I don't know much about CNC machines, but my buddy has a juicy one at his shop, and I'm quite certain it wouldn't take much to fabricate a nice custom square out of aluminum flat stock. Hmmm, I'll have to interrogate him about that.


----------



## m1911 (Feb 24, 2009)

WarnerConstInc. said:


> Sorry, router tables and lifts are all over priced when you could own a small shaper (or a huge one) for the same money


but it's a pain to schlep a shaper to a job site... :blink:


----------



## WarnerConstInc. (Jan 30, 2008)

It's also ridiculous to drag a router table set up to a jobsite.

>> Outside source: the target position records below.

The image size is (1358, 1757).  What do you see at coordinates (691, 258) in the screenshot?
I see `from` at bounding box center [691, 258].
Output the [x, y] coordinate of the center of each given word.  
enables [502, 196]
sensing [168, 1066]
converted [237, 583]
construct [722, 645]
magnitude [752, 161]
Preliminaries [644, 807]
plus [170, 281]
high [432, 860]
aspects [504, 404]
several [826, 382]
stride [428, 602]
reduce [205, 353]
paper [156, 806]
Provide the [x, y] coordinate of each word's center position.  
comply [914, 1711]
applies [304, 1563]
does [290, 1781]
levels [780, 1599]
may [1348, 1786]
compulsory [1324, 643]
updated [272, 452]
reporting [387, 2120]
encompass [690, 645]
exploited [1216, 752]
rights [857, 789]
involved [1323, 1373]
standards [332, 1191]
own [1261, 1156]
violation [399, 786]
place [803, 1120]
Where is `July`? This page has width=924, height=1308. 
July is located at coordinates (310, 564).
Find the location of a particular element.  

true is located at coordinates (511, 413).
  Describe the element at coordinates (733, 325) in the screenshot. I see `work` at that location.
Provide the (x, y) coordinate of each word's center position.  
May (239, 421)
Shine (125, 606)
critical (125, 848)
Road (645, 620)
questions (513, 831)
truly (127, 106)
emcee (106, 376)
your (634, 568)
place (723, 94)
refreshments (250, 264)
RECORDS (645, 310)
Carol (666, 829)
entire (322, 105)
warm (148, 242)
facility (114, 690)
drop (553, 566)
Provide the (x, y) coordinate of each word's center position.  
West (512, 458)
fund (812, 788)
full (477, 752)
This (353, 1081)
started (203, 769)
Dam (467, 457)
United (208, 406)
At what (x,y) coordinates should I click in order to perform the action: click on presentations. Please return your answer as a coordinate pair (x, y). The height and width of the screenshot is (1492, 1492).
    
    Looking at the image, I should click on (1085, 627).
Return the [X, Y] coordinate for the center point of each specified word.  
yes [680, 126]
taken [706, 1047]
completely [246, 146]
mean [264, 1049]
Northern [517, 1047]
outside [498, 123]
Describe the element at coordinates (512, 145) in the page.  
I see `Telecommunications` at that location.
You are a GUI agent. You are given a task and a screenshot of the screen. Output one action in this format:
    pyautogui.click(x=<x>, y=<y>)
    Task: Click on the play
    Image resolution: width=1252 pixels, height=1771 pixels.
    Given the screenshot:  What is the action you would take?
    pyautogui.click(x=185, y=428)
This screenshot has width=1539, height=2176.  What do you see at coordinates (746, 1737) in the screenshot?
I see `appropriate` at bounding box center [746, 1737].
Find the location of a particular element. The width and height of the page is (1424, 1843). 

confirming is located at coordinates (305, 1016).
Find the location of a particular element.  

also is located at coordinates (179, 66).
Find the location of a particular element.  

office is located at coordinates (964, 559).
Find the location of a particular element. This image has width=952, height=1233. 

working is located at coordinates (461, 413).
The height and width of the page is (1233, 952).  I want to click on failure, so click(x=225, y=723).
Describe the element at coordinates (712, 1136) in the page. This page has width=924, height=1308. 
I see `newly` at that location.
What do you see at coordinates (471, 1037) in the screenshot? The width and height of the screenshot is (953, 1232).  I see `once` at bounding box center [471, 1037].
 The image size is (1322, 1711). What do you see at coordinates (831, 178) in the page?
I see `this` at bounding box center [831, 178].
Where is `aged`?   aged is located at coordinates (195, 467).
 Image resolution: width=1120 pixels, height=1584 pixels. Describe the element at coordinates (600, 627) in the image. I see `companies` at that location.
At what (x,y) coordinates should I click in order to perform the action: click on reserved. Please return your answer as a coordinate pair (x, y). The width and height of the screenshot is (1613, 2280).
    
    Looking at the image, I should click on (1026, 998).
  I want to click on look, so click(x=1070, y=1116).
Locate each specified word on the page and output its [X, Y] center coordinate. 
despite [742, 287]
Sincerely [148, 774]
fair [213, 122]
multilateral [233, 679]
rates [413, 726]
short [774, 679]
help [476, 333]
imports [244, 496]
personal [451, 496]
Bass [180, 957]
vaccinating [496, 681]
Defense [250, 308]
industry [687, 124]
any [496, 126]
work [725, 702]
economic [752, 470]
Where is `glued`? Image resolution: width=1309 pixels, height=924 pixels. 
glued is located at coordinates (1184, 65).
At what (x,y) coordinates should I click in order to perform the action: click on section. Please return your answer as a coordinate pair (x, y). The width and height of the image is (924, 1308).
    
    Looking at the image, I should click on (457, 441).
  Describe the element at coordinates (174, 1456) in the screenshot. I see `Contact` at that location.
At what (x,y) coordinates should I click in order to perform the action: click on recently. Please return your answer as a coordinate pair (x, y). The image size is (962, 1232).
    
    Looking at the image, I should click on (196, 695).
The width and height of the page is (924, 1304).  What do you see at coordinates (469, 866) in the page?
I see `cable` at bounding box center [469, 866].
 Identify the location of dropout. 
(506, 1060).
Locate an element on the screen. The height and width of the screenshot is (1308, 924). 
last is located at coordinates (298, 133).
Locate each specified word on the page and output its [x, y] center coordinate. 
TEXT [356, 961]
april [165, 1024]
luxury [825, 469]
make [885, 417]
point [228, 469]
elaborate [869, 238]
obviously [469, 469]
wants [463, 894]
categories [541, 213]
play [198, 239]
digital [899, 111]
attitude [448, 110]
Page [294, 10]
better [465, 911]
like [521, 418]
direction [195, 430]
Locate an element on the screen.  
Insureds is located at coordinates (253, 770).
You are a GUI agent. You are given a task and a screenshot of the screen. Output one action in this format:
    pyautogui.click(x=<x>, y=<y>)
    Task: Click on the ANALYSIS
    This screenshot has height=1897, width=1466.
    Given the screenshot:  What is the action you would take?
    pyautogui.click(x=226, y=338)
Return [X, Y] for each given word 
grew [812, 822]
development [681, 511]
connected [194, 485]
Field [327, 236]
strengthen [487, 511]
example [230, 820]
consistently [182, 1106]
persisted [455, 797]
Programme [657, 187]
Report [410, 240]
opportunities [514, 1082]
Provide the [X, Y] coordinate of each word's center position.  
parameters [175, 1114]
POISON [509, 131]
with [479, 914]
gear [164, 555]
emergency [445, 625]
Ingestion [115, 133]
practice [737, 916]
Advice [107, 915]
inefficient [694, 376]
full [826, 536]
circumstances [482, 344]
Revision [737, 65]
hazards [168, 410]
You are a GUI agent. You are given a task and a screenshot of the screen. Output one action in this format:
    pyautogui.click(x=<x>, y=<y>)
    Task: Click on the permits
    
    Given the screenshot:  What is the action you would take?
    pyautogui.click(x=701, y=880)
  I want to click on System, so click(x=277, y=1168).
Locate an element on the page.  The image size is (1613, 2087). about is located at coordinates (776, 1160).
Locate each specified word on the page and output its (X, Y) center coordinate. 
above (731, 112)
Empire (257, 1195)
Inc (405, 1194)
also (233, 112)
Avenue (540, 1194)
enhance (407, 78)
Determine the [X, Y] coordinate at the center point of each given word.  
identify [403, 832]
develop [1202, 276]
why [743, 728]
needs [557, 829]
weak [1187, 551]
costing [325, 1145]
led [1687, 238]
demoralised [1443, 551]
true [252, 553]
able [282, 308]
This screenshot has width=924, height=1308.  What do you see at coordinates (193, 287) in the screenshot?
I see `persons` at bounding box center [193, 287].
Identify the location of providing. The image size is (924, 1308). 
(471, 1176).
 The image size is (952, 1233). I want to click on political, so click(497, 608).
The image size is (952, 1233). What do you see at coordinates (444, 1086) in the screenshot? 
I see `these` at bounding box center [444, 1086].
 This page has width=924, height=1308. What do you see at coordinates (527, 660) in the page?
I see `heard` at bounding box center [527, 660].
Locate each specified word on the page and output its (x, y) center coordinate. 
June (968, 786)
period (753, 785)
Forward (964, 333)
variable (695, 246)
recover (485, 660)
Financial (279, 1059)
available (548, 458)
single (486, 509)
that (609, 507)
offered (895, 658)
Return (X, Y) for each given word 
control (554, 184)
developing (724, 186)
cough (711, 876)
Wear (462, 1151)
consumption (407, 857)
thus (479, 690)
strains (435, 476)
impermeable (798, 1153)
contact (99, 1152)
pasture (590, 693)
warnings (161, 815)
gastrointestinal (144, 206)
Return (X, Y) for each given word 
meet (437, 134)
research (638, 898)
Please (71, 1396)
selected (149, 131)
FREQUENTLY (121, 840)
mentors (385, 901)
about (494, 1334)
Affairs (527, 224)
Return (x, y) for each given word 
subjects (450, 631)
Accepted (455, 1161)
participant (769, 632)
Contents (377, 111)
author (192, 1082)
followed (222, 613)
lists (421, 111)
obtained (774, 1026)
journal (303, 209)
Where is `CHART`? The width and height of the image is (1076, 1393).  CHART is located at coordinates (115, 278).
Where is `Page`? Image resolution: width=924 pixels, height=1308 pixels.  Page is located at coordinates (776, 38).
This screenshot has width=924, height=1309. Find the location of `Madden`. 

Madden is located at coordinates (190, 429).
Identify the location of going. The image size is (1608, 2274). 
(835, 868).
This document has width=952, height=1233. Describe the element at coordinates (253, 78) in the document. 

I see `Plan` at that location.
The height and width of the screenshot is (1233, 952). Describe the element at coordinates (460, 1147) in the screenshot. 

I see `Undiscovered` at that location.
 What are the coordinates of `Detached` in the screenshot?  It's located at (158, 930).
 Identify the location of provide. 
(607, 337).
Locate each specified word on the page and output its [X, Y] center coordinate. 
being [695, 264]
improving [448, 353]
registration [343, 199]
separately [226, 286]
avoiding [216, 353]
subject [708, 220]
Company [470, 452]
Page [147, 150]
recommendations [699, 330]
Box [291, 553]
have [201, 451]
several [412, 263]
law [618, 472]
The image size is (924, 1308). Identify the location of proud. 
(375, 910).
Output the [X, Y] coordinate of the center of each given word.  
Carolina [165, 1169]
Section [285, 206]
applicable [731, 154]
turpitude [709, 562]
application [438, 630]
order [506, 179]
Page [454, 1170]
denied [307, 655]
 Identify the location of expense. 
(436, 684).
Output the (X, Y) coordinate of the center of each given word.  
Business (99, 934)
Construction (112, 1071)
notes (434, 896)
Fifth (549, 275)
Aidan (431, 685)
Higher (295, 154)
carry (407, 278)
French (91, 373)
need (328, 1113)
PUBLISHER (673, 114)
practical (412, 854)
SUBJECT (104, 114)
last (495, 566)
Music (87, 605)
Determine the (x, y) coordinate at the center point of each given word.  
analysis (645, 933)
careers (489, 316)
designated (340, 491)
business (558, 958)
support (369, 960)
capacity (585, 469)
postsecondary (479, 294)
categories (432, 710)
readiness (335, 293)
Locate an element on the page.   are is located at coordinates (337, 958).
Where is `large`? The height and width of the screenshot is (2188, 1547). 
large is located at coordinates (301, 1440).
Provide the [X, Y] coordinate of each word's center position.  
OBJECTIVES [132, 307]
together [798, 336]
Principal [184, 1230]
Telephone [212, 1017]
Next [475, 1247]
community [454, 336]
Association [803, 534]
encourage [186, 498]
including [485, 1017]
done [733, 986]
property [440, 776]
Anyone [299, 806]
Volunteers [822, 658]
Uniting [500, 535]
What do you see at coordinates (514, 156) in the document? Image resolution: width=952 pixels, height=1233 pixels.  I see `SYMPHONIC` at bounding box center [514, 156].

Few times I needed something that resembled a router table on site, I screwed my old junk pc router to a piece of mdo, screwed a board on for a fence and set the whole thing in a garbage can.


----------



## m1911 (Feb 24, 2009)

WarnerConstInc. said:


> It's also ridiculous to drag a router table set up to a jobsite.
> 
> Few times I needed something that resembled a router table on site, I screwed my old junk pc router to a piece of mdo, screwed a board on for a fence and set the whole thing in a garbage can.


true, but I've got an old bosch folding router table that hardley takes up any space and is easy to trasport.


----------